Why Choose MU Nursing?

Why Choose MU Nursing?

The Methodist University Advantage

  • We have outstanding faculty who are proven nurse educators
  • We offer a low student-to-faculty
  • We have a curriculum that includes NCLEX-RN predictive testing, as well as a face-to-face NCLEX
  • You will have access to state-of-the-art MU General Simulation Hospital and exposure to inter-disciplinary group simulation experiences
  • We offer diverse clinical education experiences
  • You will have the opportunity to consider athletics, Greek life, international and national cultural experiences, and membership in professional student nursing clubs (MU Student Nursing Association, National Student Nurses’ Association, and Men in Nursing)

The MU General Simulation Hospital

The MU General Simulation Hospital is complete with an admitting/discharge area, pharmacy, triage, central distribution, two nurses stations, four critical care rooms, a pediatric ward, and a triage suite. Nursing students interact with life-sized, computerized “patients” - an infant, a six-year old child, an expectant mother, and three adults –to learn and advance skills in patient care. Each clinical simulation experience exposes students to situations they will encounter in actual practice.

Career Opportunities

Registered Nurses provide and coordinate patient care, educate patients and the public about various health conditions, and provide advice and emotional support to patients and their family members. Career opportunities can be found in a wide variety of areas including hospitals, physician offices, home healthcare services, nursing homes, and dialysis centers.  The median pay for a registered nurse is $68,450 per year or $32.91 per hour but earning potential varies based on the education, experience, and the working environment for the nurse (BLS.gov).

The BSN Advantage

Earning a Bachelor of Science in Nursing (BSN) immediately opens the gateway to an advanced degree in nursing such as a nurse practitioner (NP), nurse anesthetist (CRNA), nurse leader, or nurse educator.
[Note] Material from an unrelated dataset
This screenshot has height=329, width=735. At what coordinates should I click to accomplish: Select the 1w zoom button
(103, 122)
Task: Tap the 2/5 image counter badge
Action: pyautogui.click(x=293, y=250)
Merit-based salary increases, clinical ladder progression, and promotions in most hospitals rely on the completion of a BSN. In fact, the American Association of Colleges of Nursing (AACN), American Organization of Nurse Executives (AONE), American Nurses Association (ANA) and other leading nursing organizations recognize the BSN degree as the minimum educational requirement for professional nursing practice (aacn.nche.edu).